Et vous, Français, vous, guerriers invincibles, vous, leurs chefs, vous qui les avez dirigés et soutenus par vos intrépides ressources, c'est à vous tous que l'on doit les triomphes de la victoire; c'est à vous qu'il appartient de proclamer la générosité! Sans l'exercice de cette vertu, quelle palme nouvelle vous resterait-il encore à cueillir? Vos ennemis sont vaincus, ils n'offrent plus aucune résistance, ils ne serviront plus à votre gloire, même par leurs défaites. Voulez-vous encore étonner? pardonnez. Vous êtes vainqueurs, la terreur ou l'enthousiasme prosternent à vos pieds plus de la moitié de l'univers; mais qu'avez-vous fait encore pour le malheur, et qu'est-ce que l'homme, s'il n'a pas consolé l'homme, s'il n'a pas combattu la puissance du mal sur la terre? La plupart des gouvernements sont vindicatifs parce qu'ils craignent, parce qu'ils n'osent être cléments.
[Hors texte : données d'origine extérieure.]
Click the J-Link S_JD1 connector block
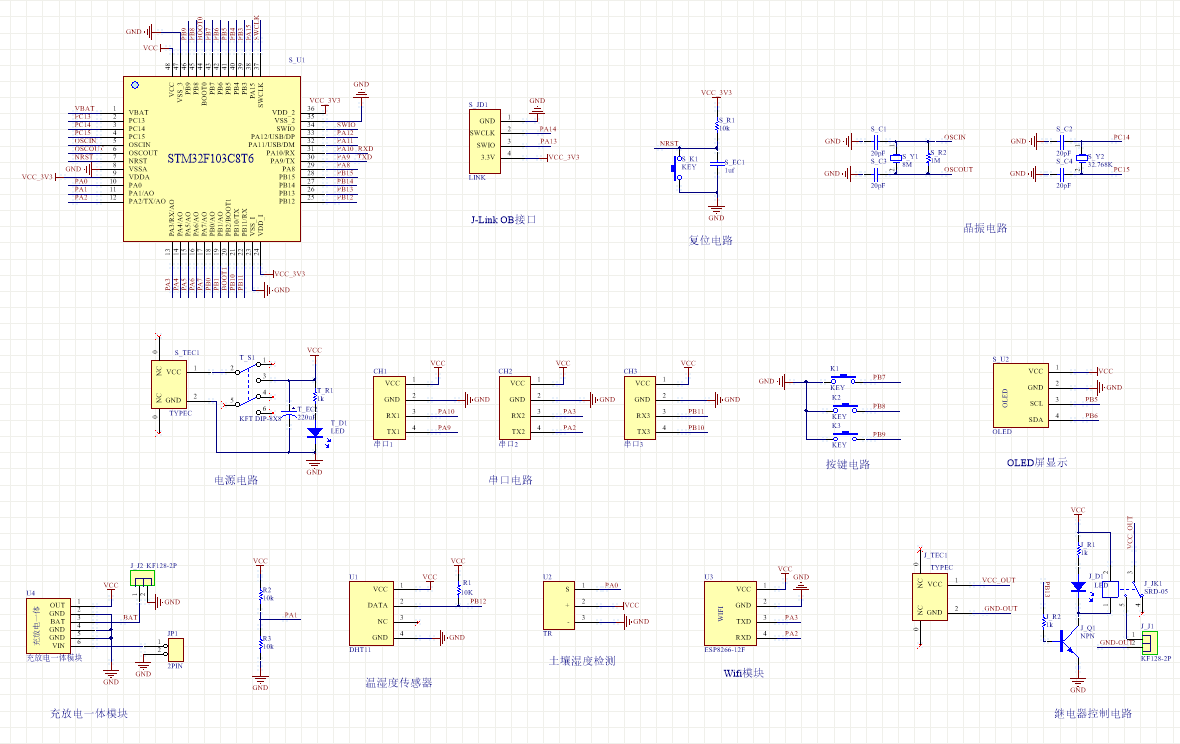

Vous, qui n'avez rien à redouter, vous, qui devez avoir pour vous la philosophie et la victoire, soulagez toutes les infortunes véritables, toutes celles qui sont vraiment dignes de pitié: la douleur qui accuse est toujours écoutée; la douleur a raison contre les vainqueurs du monde. Que veut-on en effet du génie, des succès, de la liberté, des républiques? qu'en veut-on? quelques peines de moins, quelques espérances de plus. Vous qui rentrerez dans vos foyers, ou dans une condition privée, que serez-vous, si vous ne vous montrez pas généreux? des guerriers pendant la paix, des génies dans l'art de la guerre, alors que toutes les pensées se tourneront vers la prospérité de l'intérieur, et que les dangers passés laisseront à peine des traces. Attachez-vous à l'avenir par la vertu, fixez la reconnaissance par des bienfaits qui durent. Il n'est point de Capitole, il n'est point de triomphes qui puissent ajouter à votre éclat; vous êtes au pinacle de la gloire militaire; la générosité seule plane encore au-dessus de vos têtes. Heureuse situation que celle de la toute-puissance, quand les obstacles n'existent plus au dehors, quand la force est en soi-même, quand on peut faire le bien sans qu'un motif étranger à la vertu vous anime, sans que le soupçon d'un tel motif puisse jamais vous approcher[5]!